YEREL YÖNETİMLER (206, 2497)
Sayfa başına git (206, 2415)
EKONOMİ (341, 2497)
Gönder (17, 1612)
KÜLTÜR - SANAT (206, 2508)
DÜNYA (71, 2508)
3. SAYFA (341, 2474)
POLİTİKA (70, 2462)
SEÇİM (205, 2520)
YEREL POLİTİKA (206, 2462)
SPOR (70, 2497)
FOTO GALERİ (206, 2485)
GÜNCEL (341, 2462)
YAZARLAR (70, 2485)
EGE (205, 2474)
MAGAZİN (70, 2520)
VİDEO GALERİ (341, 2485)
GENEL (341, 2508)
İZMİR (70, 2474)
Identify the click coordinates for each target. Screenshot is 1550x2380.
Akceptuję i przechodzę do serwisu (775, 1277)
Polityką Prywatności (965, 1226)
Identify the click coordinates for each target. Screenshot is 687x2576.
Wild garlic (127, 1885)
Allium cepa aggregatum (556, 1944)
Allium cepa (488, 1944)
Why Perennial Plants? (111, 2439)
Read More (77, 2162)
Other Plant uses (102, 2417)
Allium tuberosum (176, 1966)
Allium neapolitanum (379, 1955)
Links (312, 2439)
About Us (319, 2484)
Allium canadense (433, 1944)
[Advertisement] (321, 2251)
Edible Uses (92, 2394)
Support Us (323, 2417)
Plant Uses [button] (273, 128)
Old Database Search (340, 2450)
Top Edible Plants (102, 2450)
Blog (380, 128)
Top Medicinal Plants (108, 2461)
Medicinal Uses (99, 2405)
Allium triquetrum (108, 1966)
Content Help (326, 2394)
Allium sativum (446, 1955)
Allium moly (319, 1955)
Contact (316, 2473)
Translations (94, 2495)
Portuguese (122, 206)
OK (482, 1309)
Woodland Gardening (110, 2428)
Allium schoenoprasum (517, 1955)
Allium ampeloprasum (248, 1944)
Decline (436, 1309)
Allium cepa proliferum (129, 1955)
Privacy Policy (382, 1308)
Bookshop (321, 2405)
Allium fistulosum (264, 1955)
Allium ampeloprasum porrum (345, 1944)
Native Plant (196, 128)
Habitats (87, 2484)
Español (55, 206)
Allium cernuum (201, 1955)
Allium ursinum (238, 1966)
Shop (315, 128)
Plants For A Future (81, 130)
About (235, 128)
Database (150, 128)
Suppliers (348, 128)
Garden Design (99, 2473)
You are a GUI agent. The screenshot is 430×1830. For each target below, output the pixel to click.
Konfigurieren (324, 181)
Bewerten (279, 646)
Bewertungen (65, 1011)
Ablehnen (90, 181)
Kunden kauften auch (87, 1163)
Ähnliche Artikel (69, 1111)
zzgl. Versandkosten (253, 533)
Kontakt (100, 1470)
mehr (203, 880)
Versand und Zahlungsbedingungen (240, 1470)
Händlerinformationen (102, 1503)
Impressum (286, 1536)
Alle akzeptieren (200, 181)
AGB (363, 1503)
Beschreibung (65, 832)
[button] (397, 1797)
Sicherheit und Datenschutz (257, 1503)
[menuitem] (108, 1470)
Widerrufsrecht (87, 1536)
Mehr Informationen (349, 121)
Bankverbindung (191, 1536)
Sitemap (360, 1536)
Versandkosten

* TASK STATEMENT
All lines above between those holding "Allium ursinum (238, 1966)" and "Mehr Informationen (349, 121)", inclusive, must be set down unchanged, and no other line may be included.

* YOUR SOLUTION
Allium ursinum (238, 1966)
Shop (315, 128)
Plants For A Future (81, 130)
About (235, 128)
Database (150, 128)
Suppliers (348, 128)
Garden Design (99, 2473)
You are a GUI agent. The screenshot is 430×1830. For each target below, output the pixel to click.
Konfigurieren (324, 181)
Bewerten (279, 646)
Bewertungen (65, 1011)
Ablehnen (90, 181)
Kunden kauften auch (87, 1163)
Ähnliche Artikel (69, 1111)
zzgl. Versandkosten (253, 533)
Kontakt (100, 1470)
mehr (203, 880)
Versand und Zahlungsbedingungen (240, 1470)
Händlerinformationen (102, 1503)
Impressum (286, 1536)
Alle akzeptieren (200, 181)
AGB (363, 1503)
Beschreibung (65, 832)
[button] (397, 1797)
Sicherheit und Datenschutz (257, 1503)
[menuitem] (108, 1470)
Widerrufsrecht (87, 1536)
Mehr Informationen (349, 121)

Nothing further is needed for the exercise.